Мне не нужно было быть проницательным, чтобы заметить, что он тут же положил на Каллипигу свой глаз. Да и та, похоже, с удовольствием подставила ему плечо.
— Я замечаю, Парменид, — сказал Сократ, — что наш Зенон хочет быть близок к тебе во всем, даже в сочинениях. В самом деле, он написал примерно то же, что и ты, но с помощью переделок старается ввести нас в заблуждение, будто он говорит что-то другое. Ты в своей поэме утверждаешь, что все есть Единое, и представляешь прекрасные доказательства этого. Он же отрицает существование многого и тоже приводит многочисленные и веские доказательства.
Ирония Сократа не понравилась Зенону. Ведь он явно стремился проявить свою самостоятельность и независимость от Парменида.
— Но то, что ты говоришь, — продолжил Сократ, — оказывается выше разумения нас остальных, исключая, разве что, глобального человека. Действительно, один из вас утверждает существование Единого, другой отрицает существование многого, но каждый рассуждает так, что кажется, будто он сказал не то, что другой, между тем как оба вы говорите почти одно и то же.
— Да, Сократ, — сказал Зенон, — но только ты не вполне постиг истинный смысл сочинения. Хотя ты, подобно зоркальцевским щенкам, отлично выискиваешь и выслеживаешь то, что содержится в сказанном, но прежде всего от тебя ускользает, что мое сочинение вовсе не притязает на то, о чем ты говоришь, и вовсе не пытается скрыть от людей некий великий замысел. Ты говоришь об обстоятельстве побочном.
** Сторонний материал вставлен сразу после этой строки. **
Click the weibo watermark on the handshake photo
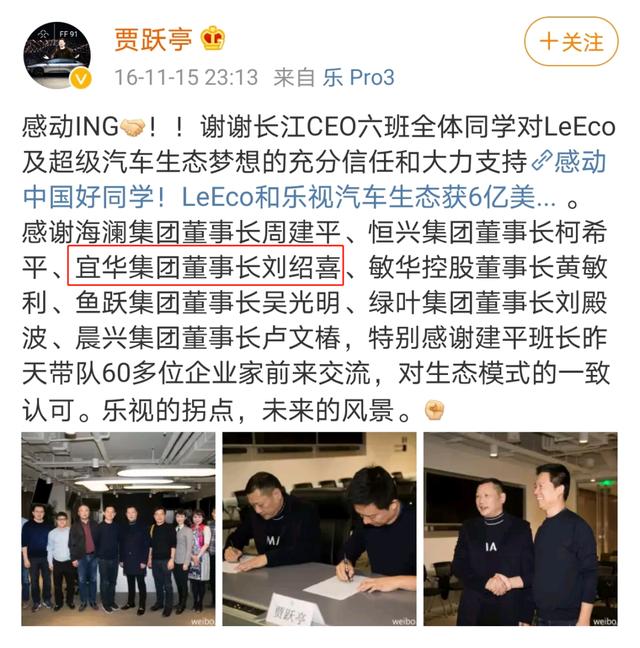The width and height of the screenshot is (640, 648). 604,621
В действительности это сочинение подтверждает рассуждение Парменида против тех, кто пытается высмеять его, утверждая, что если существует Единое, то из этого утверждения следует множество смешных и противоречащих ему выводов.
— Смешного и противоречащего полно вокруг и без Парменида, — сказал Сократ.
— Итак, мое сочинение, — продолжил Зенон, — направлено против допускающих многое, возвращает им с избытком их нападки и старается показать, что при обстоятельном рассмотрении их положение “существует многое” влечет за собой еще более смешные последствия, чем признание существования Единого. Под влиянием такой страсти к спорам я в молодости и написал это сочинение, но, когда оно было написано, кто-то его у меня украл, так что мне не пришлось решать вопрос, следует ли его выпускать в свет или нет. Таким образом, от тебя ускользнуло, Сократ, что сочинение это подсказано юношеской любовью к спорам, а вовсе не честолюбием пожилого человека.
— И вовсе ты не пожилой человек, — с чувством сказала Каллипига. — Ты молод и прекрасен, как Аполлон.
— Хм, — воссиял Зенон. — Впрочем, твои соображения, Сократ, недурны.
Я припомнил, что когда-то, действительно, позаимствовал у Зенона его основополагающий труд, да так и забыл не то что прочитать, а и вернуть его. Но, надо полагать, Зенон восстановил его по памяти.
— Признаю твою первую поправку к конституции, — сказал Сократ, — и полагаю, что дело обстоит так, как ты говоришь. Но что удивительного, если кто будет доказывать, что я — единый и многий, и, желая показать множественность, скажет, что во мне различны правая и левая, передняя и задняя, а также верхняя и нижняя части, — ведь ко множественному, как мне кажется, я причастен. Желая же показать, что я един, скажет, что, будучи причастным к единому, я как человек — один среди множества. Таким образом раскрывается истинность того и другого.
Сократ немного перевел дух и мужественно продолжил:
— Итак, если кто примется доказывать тождество единого и многого, то мы скажем, что он приводит нам примеры многого и единого, но не доказывает ни того, что единое множественно, ни того, что многое едино, и в его словах нет ничего удивительного, но есть лишь то, с чем мы-все могли бы согласиться. Если же кто-то сделает то, о чем я только что говорил, то есть сначала установит раздельность и обособленность идей самих по себе, таких как множественность и единичность, покой и движение, и других в этом роде, а затем докажет, что они могут смешиваться между собой и разобщаться, вот тогда, Зенон, я буду прямо изумлен. Твои рассуждения я нахожу смело разработанными, однако, как я уже сказал, гораздо больше я изумился бы в том случае, если бы кто мог показать, что то же самое затруднение сожно обнаружить в вещах, постигаемых с помощью рассуждения.
Во время этой речи я подумал, что Парменид и Зенон будут досадовать из-за каждого замечания Сократа, однако они внимательно слушали его и часто с улыбкой переглядывались между собой, выказывая этим самым свое восхищение. Когда же Сократ кончил, порозовевший и воспрянувший духом от вкушения капустного рассола Парменид, сказал:
— Как восхищает, Сократ, твой пыл в рассуждениях! Но скажи мне: сам-то ты придерживаешься сделанного тобою различия?
— Да, — ответил Сократ.
Каллипига стояла и улыбалась. Межеумович молчал, потрясенный воскрешением Парменида, который только что, несколько минут назад, был наголову разбит диалектическим материализмом!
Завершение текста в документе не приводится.